Blocage au Sénat américain sur le dossier du TPS pour Haïti
Ce mercredi 22 juillet 2026, le Sénat des États-Unis s’est réuni afin d’examiner la pétition en faveur de la reconduction du Statut de protection temporaire (TPS) pour les ressortissants haïtiens. Déjà adoptée par la Chambre des représentants sous l’impulsion de la députée Ayanna Pressley, la mesure devait franchir une étape décisive au Sénat grâce à la procédure de « consentement unanime » (Unanimous Consent).
Cependant, la tentative d’accélérer le processus législatif a été immédiatement interrompue par l’opposition d’un élu républicain.

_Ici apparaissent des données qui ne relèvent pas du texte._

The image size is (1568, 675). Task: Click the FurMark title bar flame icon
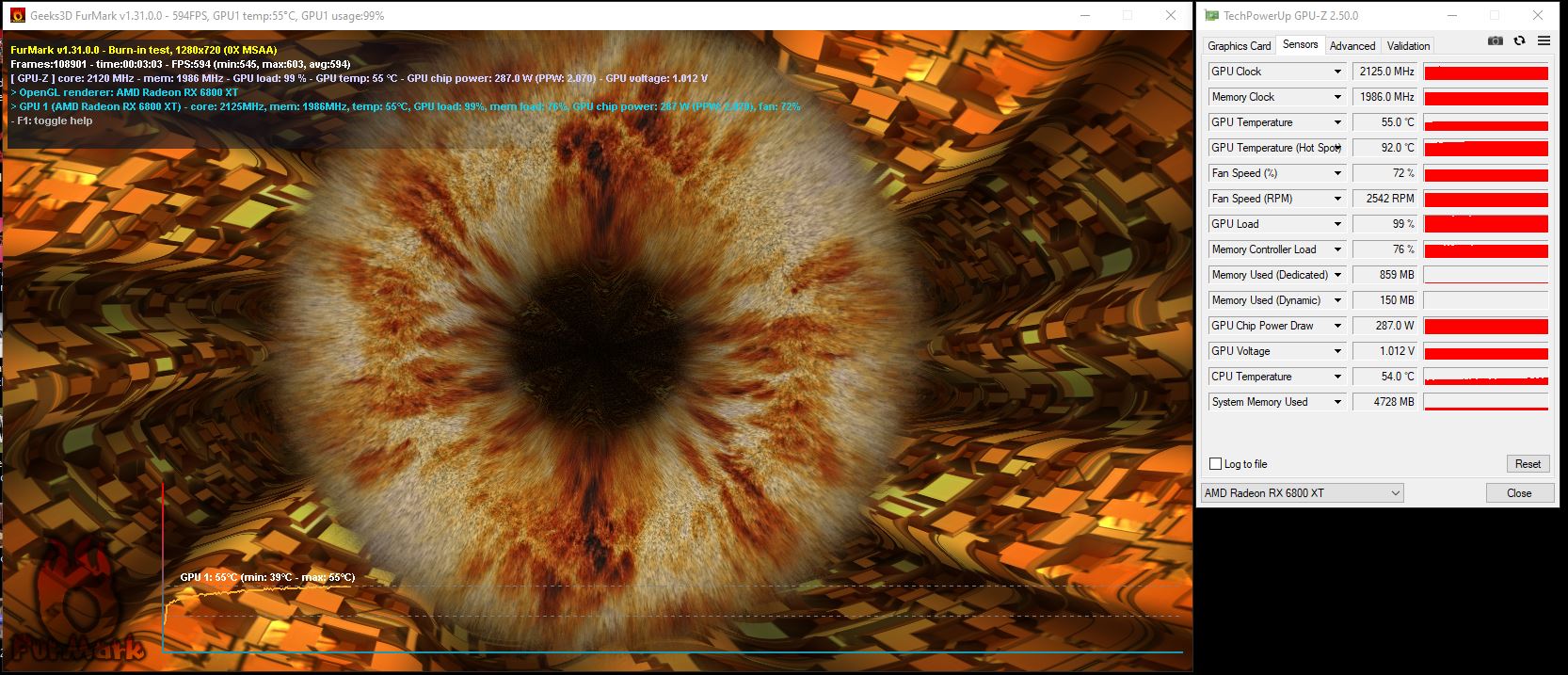[16, 16]
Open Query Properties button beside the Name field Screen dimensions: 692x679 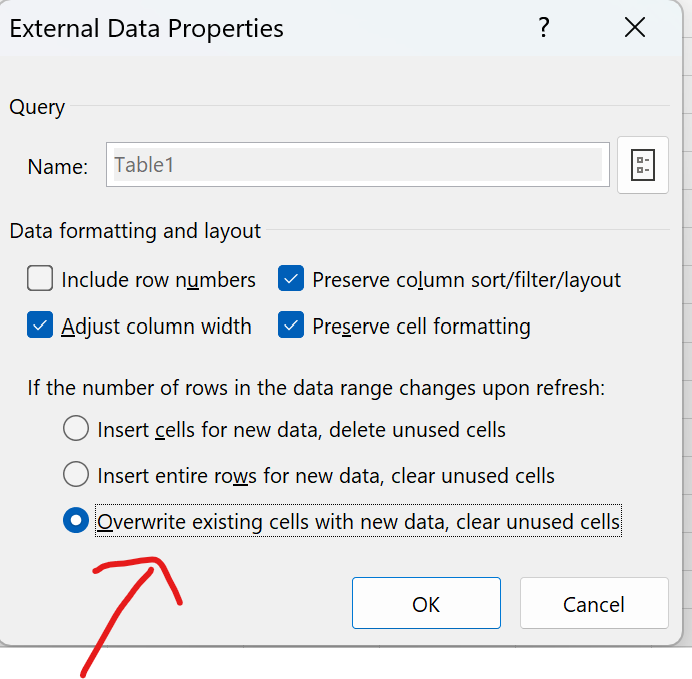coord(642,165)
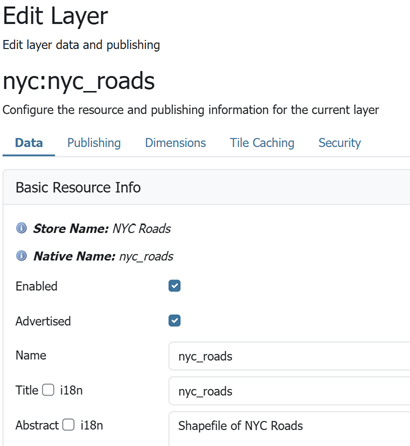Click the Advertised label text
Image resolution: width=410 pixels, height=446 pixels.
click(x=43, y=321)
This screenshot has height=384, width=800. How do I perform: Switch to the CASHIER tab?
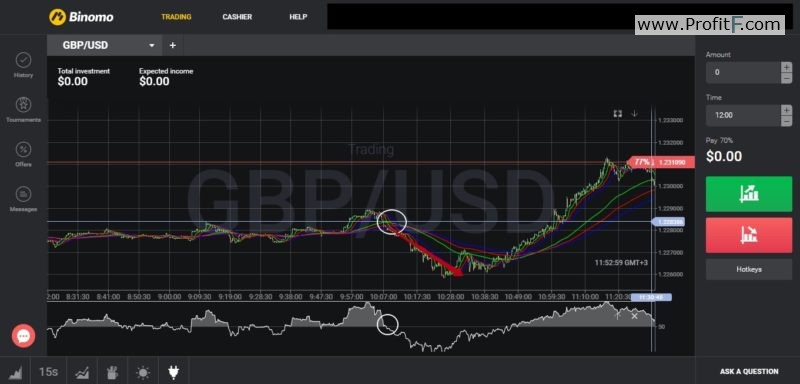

L’opposition ferme d’un sénateur du Missouri
Après la présentation poignante du texte par le sénateur démocrate Edward Markey, qui a exhorté ses collègues à voter en faveur de cette protection accordée aux Haïtiens, le sénateur républicain de l’État du Missouri, Eric Schmitt, s’est formellement opposé au projet.
Déclarant depuis la tribune que « les États-Unis ne sont pas un camp de réfugiés mondial », Eric Schmitt a posé son objection, entraînant le blocage automatique de la procédure d’urgence.
Conséquences juridiques et renvoi à la procédure régulière
En raison de ce blocage, l’assemblée ne peut pas procéder à un vote accéléré. Le dossier bascule désormais dans la procédure parlementaire régulière.
Le leader de la majorité au Sénat, qui présidait la séance, devra réinscrire le texte à l’ordre du jour pour un vote ultérieur. À ce stade, aucune date précise n’a été communiquée quant à la reprise des débats sur le projet de loi.
Un enjeu humain et économique critique
Au cours de cette séance agitée, les sénateurs partisans du texte ont rappelé l’impact majeur des bénéficiaires du TPS sur la société américaine :
- Contribution économique : La main-d’œuvre haïtienne joue un rôle essentiel dans plusieurs secteurs clés aux États-Unis.
- Risques sécuritaires majeurs : Les élus ont souligné le danger mortel que représenterait un rapatriement forcé vers Haïti, où la crise sécuritaire et la violence des gangs rendent tout retour impossible pour le moment.
La suspension du vote laisse des centaines de milliers de ressortissants haïtiens dans l’incertitude quant à leur statut migratoire aux États-Unis.